## GIVEN TEXT
==================================================
Kingston Clippers
- Full name: Kingston Clippers Soccer Club
- Stadium: Tindall Field, Queen's University
- Head Coach: Christian Hoefler
- League: League2 Ontario
- Website: https://jrgaelssoccer.com/home/?

= Kingston Clippers =

Canadian semi-professional soccer club

Kingston Clippers was a Canadian semi-professional soccer club based in Kingston, Ontario. The club was founded as a youth soccer club and added its semi-professional club in League1 Ontario in 2014.

The club was one of the ten original founding men's teams in League1 Ontario, which was established in 2014, as well as one of eight original founding women’s teams of the women's division, which was established in 2015. Both teams withdrew from the league following the 2016 season. The semi-professional team was originally known as Cataraqui Clippers in 2014.

==History==

Cataraqui Clippers logo

Founded in 1981, the club has operated for over 30 years as a youth soccer club, originally formed under the name Kingston Township Minor Soccer Association. In 1998, they adopted the name Cataraqui Clippers when Kingston Township and Pittsburgh Township amalgamated to form the city of Kingston. In 2015, they again changed their name to Kingston Clippers. In 2018, the club partnered with the city's university, Queen's University whose sports teams are known as the Queen's Golden Gaels, renaming the soccer club as Kingston Junior Gaels Soccer Club. In 2024, the youth club became a development partner club of Atlético Ottawa of the Canadian Premier League, rebranding the club once again to Atlético Kingston.
==================================================
## DATA EXTRACT
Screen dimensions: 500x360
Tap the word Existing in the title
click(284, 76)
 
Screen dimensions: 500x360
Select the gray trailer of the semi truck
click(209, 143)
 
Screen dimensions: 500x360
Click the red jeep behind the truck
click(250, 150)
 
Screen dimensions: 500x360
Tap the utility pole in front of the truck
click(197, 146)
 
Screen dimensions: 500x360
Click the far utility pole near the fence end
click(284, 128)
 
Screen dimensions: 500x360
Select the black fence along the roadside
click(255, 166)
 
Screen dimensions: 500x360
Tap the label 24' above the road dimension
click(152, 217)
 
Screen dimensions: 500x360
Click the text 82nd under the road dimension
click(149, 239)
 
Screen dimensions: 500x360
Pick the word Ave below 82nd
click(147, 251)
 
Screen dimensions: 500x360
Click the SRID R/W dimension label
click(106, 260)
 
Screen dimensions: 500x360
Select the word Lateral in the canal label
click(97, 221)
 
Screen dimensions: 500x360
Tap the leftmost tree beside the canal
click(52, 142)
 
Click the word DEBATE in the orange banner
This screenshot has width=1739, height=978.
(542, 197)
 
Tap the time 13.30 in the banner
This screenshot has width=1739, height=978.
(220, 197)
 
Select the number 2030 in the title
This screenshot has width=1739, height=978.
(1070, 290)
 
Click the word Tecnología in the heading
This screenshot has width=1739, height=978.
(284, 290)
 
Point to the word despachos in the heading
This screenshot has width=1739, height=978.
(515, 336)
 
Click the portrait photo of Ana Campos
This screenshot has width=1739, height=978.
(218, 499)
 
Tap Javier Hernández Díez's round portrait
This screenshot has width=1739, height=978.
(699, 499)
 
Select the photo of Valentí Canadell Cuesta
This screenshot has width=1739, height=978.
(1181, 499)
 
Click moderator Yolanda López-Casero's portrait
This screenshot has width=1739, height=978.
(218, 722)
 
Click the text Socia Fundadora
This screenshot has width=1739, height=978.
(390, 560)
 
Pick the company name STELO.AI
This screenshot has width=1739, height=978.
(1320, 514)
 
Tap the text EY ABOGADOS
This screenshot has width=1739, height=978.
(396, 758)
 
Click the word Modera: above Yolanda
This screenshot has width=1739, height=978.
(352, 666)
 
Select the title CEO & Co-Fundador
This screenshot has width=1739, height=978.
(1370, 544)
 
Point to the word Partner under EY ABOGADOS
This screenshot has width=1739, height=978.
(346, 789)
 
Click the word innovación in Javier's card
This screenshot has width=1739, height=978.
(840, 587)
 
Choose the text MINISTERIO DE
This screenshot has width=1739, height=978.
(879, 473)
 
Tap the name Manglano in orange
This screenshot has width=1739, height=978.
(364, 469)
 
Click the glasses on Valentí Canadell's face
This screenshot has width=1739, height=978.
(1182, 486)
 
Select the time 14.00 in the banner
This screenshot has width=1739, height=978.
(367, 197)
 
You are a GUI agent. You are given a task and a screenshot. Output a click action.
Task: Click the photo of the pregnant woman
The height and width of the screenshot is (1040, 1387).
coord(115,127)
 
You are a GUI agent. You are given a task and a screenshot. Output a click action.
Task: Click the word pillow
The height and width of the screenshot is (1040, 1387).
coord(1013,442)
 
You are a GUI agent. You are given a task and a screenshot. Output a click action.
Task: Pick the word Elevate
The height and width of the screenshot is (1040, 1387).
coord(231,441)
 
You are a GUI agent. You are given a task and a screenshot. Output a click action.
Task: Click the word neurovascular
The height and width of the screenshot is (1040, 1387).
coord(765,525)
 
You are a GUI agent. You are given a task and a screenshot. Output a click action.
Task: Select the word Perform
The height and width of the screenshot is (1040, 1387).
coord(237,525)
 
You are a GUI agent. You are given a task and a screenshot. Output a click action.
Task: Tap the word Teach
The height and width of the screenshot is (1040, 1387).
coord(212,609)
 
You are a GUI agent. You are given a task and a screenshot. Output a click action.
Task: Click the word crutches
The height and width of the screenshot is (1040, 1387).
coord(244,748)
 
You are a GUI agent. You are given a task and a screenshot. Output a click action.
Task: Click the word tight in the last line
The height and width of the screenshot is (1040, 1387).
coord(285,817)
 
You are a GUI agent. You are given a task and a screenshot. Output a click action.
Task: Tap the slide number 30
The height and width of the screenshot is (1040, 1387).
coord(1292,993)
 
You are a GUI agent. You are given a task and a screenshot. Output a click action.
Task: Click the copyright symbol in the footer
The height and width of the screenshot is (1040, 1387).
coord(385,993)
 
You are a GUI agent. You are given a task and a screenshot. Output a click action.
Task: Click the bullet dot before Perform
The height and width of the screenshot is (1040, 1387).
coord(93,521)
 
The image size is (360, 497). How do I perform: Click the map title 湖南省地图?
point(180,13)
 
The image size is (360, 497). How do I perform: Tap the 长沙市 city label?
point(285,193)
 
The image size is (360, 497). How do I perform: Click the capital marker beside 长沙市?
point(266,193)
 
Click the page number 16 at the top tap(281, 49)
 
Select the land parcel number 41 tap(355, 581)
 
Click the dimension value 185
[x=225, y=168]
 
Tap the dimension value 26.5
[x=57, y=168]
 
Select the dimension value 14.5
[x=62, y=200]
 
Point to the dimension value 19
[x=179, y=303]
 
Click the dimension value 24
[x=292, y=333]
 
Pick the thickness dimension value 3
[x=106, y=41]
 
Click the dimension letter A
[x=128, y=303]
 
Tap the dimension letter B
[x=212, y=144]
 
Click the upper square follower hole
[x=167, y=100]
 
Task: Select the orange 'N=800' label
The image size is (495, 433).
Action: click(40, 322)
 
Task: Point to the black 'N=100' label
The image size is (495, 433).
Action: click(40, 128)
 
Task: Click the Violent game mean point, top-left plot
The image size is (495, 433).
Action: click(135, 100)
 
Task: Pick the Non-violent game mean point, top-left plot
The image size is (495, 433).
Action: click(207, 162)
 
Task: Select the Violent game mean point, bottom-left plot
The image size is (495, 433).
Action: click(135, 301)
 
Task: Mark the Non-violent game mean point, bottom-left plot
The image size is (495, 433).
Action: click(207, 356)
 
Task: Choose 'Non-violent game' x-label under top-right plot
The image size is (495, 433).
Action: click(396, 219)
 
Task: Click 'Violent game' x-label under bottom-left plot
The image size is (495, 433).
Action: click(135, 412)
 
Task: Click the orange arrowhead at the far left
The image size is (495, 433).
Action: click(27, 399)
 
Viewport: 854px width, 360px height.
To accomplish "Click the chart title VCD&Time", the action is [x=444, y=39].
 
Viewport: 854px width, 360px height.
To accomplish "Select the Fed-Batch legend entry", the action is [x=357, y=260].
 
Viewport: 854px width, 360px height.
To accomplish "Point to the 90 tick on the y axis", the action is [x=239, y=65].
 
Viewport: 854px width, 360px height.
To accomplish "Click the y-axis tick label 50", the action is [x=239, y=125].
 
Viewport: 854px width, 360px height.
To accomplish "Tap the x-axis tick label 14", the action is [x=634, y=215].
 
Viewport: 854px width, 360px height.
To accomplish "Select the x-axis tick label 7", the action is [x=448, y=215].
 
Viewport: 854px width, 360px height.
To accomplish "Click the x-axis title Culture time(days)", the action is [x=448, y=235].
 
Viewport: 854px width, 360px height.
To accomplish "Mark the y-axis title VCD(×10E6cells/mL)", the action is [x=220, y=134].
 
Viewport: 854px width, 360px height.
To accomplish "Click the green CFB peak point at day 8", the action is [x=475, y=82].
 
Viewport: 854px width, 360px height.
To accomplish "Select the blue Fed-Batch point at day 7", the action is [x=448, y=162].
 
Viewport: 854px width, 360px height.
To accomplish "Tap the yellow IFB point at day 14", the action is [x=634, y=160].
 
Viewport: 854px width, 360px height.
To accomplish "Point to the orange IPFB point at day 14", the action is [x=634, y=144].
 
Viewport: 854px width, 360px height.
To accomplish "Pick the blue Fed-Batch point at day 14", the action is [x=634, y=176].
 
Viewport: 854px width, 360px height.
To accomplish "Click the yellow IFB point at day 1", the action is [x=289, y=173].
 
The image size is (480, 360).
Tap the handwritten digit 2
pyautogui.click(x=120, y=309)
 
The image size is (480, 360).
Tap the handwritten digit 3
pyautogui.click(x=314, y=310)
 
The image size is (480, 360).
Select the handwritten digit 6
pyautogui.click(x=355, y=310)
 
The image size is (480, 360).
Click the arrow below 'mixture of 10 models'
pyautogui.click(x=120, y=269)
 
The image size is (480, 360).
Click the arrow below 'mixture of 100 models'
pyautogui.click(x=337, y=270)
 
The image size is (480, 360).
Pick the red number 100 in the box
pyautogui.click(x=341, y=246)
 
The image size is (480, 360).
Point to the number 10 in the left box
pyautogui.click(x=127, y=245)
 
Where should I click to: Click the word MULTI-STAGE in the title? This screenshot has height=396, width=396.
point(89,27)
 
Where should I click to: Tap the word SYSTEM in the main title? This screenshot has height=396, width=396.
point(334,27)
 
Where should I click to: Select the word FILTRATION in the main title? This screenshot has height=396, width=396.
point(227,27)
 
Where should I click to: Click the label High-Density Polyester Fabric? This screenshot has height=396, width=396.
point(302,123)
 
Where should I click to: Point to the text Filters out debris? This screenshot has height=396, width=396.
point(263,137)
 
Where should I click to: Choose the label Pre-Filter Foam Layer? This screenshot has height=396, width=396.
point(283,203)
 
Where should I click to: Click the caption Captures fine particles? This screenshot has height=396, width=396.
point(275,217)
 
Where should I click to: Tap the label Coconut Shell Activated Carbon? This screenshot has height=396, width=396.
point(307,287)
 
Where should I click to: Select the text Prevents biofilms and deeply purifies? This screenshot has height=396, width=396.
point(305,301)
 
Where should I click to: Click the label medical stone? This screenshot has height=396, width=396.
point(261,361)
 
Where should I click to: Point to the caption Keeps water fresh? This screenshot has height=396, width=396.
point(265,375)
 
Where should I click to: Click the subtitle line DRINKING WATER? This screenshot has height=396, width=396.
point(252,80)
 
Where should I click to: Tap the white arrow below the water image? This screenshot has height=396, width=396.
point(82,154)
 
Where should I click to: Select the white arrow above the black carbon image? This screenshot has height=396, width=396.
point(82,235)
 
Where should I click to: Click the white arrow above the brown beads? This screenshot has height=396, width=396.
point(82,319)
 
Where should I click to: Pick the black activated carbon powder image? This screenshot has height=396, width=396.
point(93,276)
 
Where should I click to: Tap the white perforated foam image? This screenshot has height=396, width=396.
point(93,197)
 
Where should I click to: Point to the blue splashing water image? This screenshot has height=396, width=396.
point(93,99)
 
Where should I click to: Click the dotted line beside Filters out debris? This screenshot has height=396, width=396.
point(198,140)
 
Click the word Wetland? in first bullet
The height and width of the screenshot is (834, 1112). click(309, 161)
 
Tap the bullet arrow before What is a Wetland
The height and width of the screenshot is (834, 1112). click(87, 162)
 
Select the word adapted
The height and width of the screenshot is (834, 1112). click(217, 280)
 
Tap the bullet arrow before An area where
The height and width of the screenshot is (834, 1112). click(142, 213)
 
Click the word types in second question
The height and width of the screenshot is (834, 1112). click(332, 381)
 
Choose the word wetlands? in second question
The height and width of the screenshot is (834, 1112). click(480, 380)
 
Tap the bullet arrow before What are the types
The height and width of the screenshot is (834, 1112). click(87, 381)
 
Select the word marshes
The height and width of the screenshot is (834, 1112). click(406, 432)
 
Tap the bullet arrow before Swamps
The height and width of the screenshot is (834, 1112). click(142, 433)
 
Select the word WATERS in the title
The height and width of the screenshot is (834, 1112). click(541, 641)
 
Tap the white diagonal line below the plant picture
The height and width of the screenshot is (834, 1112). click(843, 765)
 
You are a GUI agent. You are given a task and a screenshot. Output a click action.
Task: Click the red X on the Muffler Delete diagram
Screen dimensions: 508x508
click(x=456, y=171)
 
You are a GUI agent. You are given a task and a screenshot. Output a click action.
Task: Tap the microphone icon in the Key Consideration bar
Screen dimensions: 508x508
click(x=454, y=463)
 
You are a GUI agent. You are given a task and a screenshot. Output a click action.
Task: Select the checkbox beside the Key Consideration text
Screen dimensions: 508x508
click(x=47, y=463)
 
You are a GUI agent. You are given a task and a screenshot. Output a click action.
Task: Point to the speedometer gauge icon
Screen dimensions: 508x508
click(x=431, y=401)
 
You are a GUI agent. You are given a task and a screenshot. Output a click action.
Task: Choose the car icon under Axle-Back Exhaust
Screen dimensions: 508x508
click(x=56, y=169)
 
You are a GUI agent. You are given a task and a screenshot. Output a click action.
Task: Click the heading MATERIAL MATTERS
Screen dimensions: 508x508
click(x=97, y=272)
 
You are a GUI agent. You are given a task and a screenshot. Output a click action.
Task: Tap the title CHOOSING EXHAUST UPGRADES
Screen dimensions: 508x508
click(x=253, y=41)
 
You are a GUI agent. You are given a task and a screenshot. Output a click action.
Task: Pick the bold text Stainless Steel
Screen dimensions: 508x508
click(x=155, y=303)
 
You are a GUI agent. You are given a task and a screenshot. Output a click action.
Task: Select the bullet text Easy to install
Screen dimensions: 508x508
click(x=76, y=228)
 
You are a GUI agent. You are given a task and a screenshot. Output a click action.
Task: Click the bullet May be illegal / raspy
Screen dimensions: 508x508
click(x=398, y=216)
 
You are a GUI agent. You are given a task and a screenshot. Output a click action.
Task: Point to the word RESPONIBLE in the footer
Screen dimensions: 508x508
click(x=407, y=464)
==================================================
## WHAT TO DO
1. List every year mentioned in the History section of the Kingston Clippers article.
2. Transcribe the Kingston Clippers article word for word, starting with "Kingston Clippers was" and going on through "Ontario in 2014.".

## THE REPLIES
1. 1981, 1998, 2015, 2018, 2024

2.
Kingston Clippers was a Canadian semi-professional soccer club based in Kingston, Ontario. The club was founded as a youth soccer club and added its semi-professional club in League1 Ontario in 2014.